I used 250 ecological networks from previous studies, differentiated into food webs, bipartite mutualistic webs and bipartite antagonistic webs. Bipartite mutualistic webs were further split into plant-pollinator and seed dispersal networks. All networks were then attributed with spatial information (Figure 1), including coordinates, altitude and 7 land cover classification. Climate data was also added for all networks, including annual mean temperature, annual temperature range, annual precipitation, and precipitation seasonality. Since most climate data was based on terrestrial measurements, marine networks were excluded from the study. Additionally, historical temperature and precipitation change velocities since the last glacial maximum (21 000 b.p.) were added for each network.

Generality and vulnerability shows the average specialisation for predators and prey in a network. However, it does not describe whether specialisation is highly concentrated in a few species or evenly distributed. To get a measurement of the distribution, I calculated the generality and vulnerability of each species in the networks. From these values, I calculated the width between quantiles 1-3 and divided with the maximum generality/vulnerability for each network.

Intervality was analysed from both predator (or equivalent in pollinator, seed dispersal and antagonsitic networks) and prey perspective for each network. Finding the most interval ordering consists in organising the species in a way that minimises the discontinuity in all species interactions. For each network, the most optimal interval ordering was searched for using a stochastic approach with 100 iterations. Following this, 100 random orderings were made to get a relative comparison with fully randomised gaps. While higher numbers of permutations could have been desirable, they were limited to 100 due to heavy computational requirements. The randomised orderings were compared to the previously obtained optimum to obtain a comparison to a randomised network relative to it's own size. A more negative value means that networks are more interval (having fewer gaps than a randomised ordering).

Dimensionality uses an approach similar to intervality with ordering species on hypothetical trait-axes based on their interactions. The principal for the dimensionality analysis starts with estimating the upper limit of dimensions. Species interactions are then analysed for the different number of potential dimensions, obtaining the narrowest interval of each axis which encompasses prey or predators. If there are species within these intervals which lack interactions, this means that additional dimension(s) are necessary to explain the interactions. This is done for all species in the networks from both predator and prey perspectives, from which finally the minimum number of dimensions can be obtained.

Spatial autocorrelation can be described as pairs of observation more similar (positive autocorrelation), or less similar (negative autocorrelation) based on their proximity, when compared to randomly picked values. From a biological point of view, this is of course an expected and common property. From a statistical point of view however, it may be more troublesome. A general requirement in most significance tests is that the data is normally distributed and that errors are independent with constant variance. Spatial autocorrelation breaks these rules, making regular approaches unreliable.
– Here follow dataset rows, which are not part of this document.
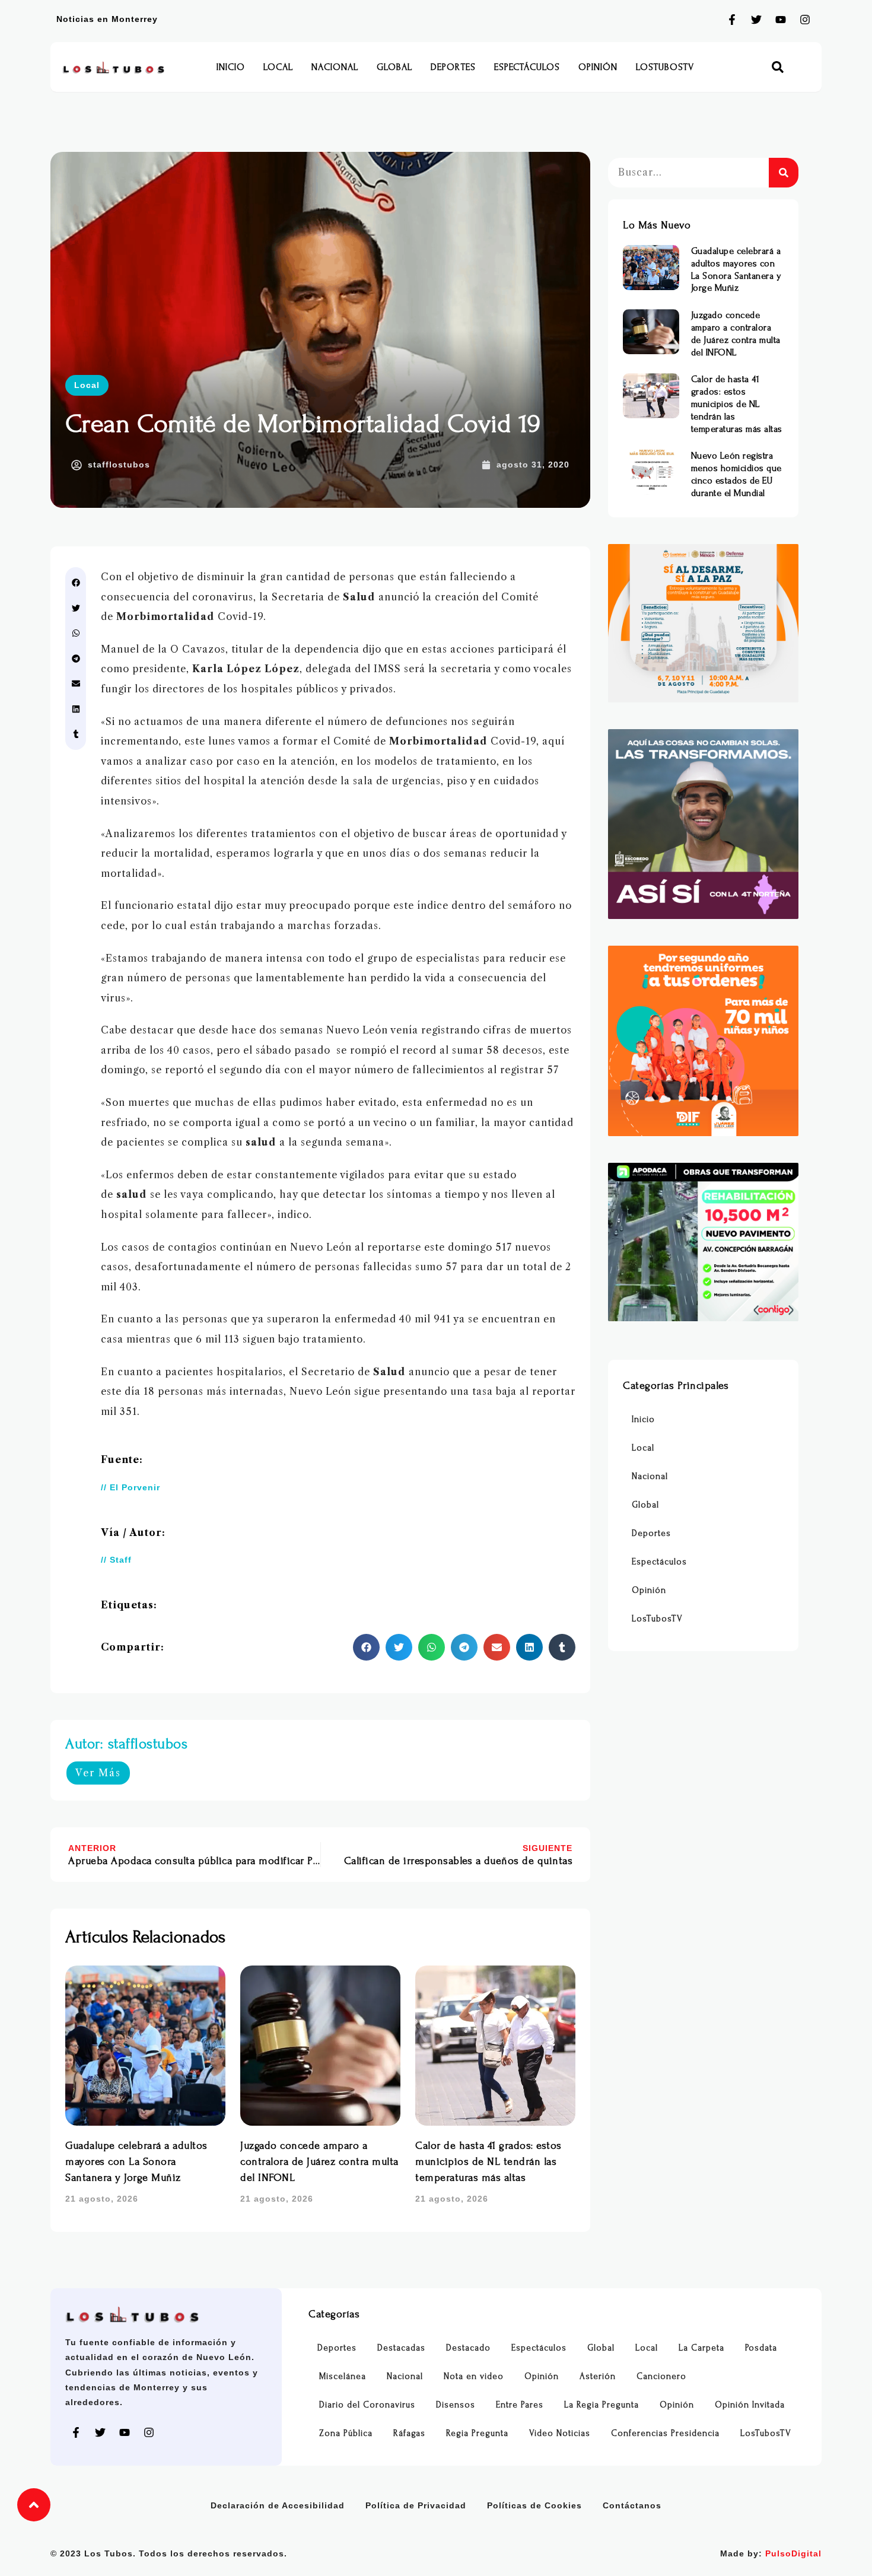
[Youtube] (780, 19)
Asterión (598, 2376)
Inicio (231, 67)
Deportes (453, 67)
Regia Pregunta (477, 2433)
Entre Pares (519, 2405)
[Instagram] (805, 19)
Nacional (334, 67)
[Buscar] (783, 172)
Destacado (468, 2348)
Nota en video (474, 2376)
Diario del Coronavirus (367, 2405)
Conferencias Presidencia (665, 2433)
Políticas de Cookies (534, 2505)
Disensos (455, 2405)
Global (394, 67)
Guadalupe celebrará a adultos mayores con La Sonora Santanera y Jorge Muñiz (136, 2161)
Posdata (761, 2348)
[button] (778, 67)
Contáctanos (632, 2505)
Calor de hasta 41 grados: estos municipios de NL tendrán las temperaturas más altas (488, 2161)
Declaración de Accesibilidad (278, 2505)
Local (278, 67)
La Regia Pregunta (601, 2405)
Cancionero (661, 2376)
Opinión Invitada (750, 2405)
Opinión (598, 67)
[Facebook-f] (732, 19)
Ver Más (98, 1773)
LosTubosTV (665, 67)
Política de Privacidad (415, 2505)
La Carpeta (701, 2348)
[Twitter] (756, 19)
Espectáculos (527, 67)
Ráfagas (409, 2433)
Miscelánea (342, 2376)
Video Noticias (559, 2433)
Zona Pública (346, 2433)
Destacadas (401, 2348)
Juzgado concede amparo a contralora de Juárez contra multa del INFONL (319, 2161)
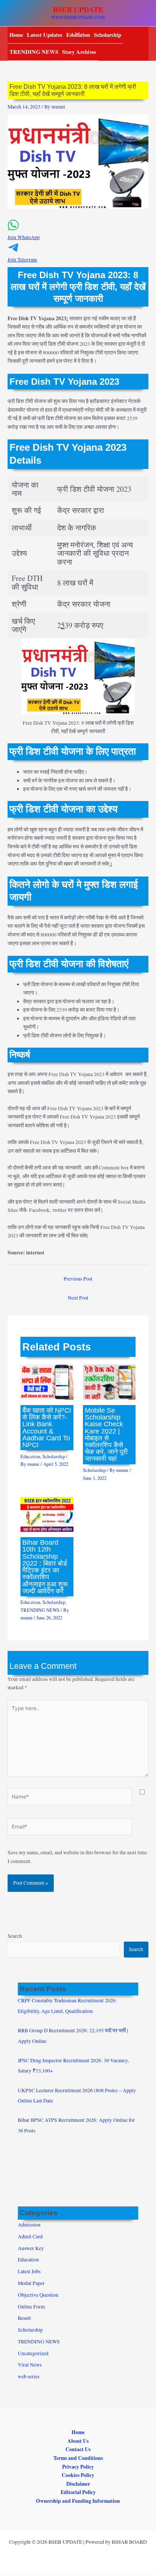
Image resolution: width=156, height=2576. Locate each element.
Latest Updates (44, 35)
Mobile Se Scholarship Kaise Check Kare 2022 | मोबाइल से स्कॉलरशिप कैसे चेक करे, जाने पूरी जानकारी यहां (106, 1434)
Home (16, 35)
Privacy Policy (78, 2467)
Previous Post (78, 1278)
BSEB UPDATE (78, 9)
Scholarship (107, 35)
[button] (78, 233)
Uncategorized (33, 2353)
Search (15, 1935)
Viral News (30, 2364)
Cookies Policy (78, 2475)
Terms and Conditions (78, 2458)
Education (30, 1456)
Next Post (78, 1297)
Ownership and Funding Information (78, 2501)
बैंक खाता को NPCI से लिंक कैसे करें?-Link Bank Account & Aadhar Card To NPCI (46, 1427)
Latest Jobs (29, 2271)
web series (28, 2376)
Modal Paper (31, 2283)
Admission (29, 2224)
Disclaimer (78, 2484)
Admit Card (30, 2236)
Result (24, 2318)
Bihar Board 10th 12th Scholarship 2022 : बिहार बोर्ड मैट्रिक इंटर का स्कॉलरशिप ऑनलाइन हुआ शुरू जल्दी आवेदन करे (45, 1566)
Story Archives (79, 52)
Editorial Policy (78, 2492)
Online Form (31, 2306)
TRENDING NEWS (33, 52)
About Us (78, 2441)
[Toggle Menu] (75, 34)
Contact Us (78, 2449)
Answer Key (31, 2248)
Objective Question (38, 2294)
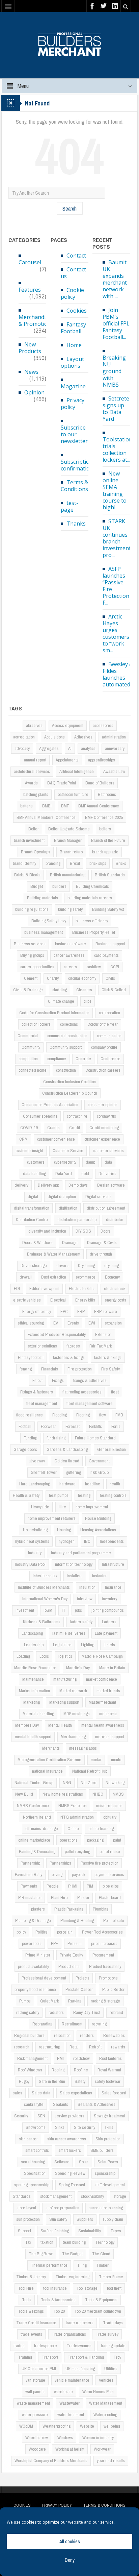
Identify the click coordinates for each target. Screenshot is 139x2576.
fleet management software (89, 1403)
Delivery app (48, 1185)
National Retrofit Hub (89, 1771)
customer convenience (56, 1139)
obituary (109, 1817)
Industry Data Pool (30, 1564)
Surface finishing (54, 2231)
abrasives (34, 725)
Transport (49, 2357)
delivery (21, 1185)
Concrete (83, 1059)
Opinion (34, 392)
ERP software (105, 1311)
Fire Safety (110, 1369)
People (53, 1886)
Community (31, 1047)
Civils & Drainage (28, 990)
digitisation (68, 1208)
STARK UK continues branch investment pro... (117, 538)
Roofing (58, 2070)
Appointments (67, 760)
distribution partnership (76, 1219)
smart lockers (69, 2150)
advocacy (22, 748)
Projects (82, 1978)
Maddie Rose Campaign (102, 1656)
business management (43, 932)
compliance (56, 1059)
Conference (110, 1059)
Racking (74, 2001)
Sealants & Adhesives (96, 2104)
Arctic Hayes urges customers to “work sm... (116, 633)
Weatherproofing (57, 2426)
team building (74, 2242)
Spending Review (70, 2173)
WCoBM (26, 2426)
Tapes (115, 2231)
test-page (69, 506)
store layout (26, 2208)
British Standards (110, 875)
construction (66, 1070)
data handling (34, 1173)
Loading (23, 1656)
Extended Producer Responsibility (57, 1334)
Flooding (59, 1415)
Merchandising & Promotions (37, 320)
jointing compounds (107, 1610)
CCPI (114, 967)
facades (73, 1346)
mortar (96, 1760)
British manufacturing (67, 875)
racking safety (27, 2012)
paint (117, 1840)
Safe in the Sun (52, 2081)
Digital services (98, 1196)
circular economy (82, 978)
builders (59, 886)
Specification (35, 2173)
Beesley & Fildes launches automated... (118, 674)
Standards (22, 2196)
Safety (80, 2081)
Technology (104, 2242)
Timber (102, 2265)
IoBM (48, 1610)
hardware (67, 1484)
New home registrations (63, 1794)
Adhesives (83, 737)
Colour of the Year (102, 1024)
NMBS (118, 1794)
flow (102, 1415)
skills (109, 2127)
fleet (115, 1392)
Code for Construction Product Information (54, 1013)
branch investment (29, 840)
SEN (41, 2116)
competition (28, 1059)
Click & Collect (114, 990)
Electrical (58, 1300)
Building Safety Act (108, 909)
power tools (31, 1943)
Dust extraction (53, 1277)
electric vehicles (27, 1300)
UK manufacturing (80, 2369)
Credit (74, 1128)
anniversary (114, 748)
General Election (111, 1449)
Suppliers (85, 2219)
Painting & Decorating (37, 1851)
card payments (106, 955)
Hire (62, 1507)
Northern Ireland (37, 1817)
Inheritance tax (45, 1576)
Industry (34, 1553)
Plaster (83, 1897)
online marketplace (34, 1840)
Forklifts (95, 1426)
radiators (56, 2012)
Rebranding (42, 2024)
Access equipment (67, 725)
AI (70, 748)
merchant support (109, 1737)
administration (114, 737)
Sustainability (89, 2231)
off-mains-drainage (41, 1828)
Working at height (69, 2449)
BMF (65, 806)
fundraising (56, 1438)
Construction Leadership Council (69, 1093)
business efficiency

I tested all my response variables for spatial autocorrelation using coordinate based spatial correlograms. While many points indicated spatial autocorrelation, the mixture between positive and negative autocorrelation rule out any real autocorrelation (Figure 2). Without any spatial autocorrelation patterns detected, there was no reason to consider any further actions regarding this.

Selecting models, or "best models", for all combinations of networks and variables can be both tedious and erroneous. Instead, I used a model averaging approach of top model sets. With this approach, first variables were split into geographical and environmental categories. For each combination of network type and response, I then created separate global models for each respective variable type. I included interactions, but restricted interactions to within the geographical or environmental (contemporary or historical) categories. Additionally, I only included two-way interactions. This was done out of practical reasons, as the model averaging function used is restricted to maximum 30 factors (including interactions), as well as for simplifying the interpretation of the results.

The global models were standardised by centring and dividing by two standard deviations. From the global models, I then created nested model sets, meaning separate models with all different combinations of variables. Linear regressions were made for each model, which were given certain weights. The weights are based on an information criterion, which scores based on correlation, but penalises over-fitting (including more factors).

For model averaging, including either too many and too few extracted models can be detrimental for the results. Thus, I created appropriate subsets of the top models based on their information criterion scores. These top model sets were then averaged while using the weights of the included models. Estimates, confidence intervals and relative importances of the factors were used to present the results. Confidence intervals not overlapping zero have a significant effect. The relative importance of the different factors indicates the overall weight of top models they are present in.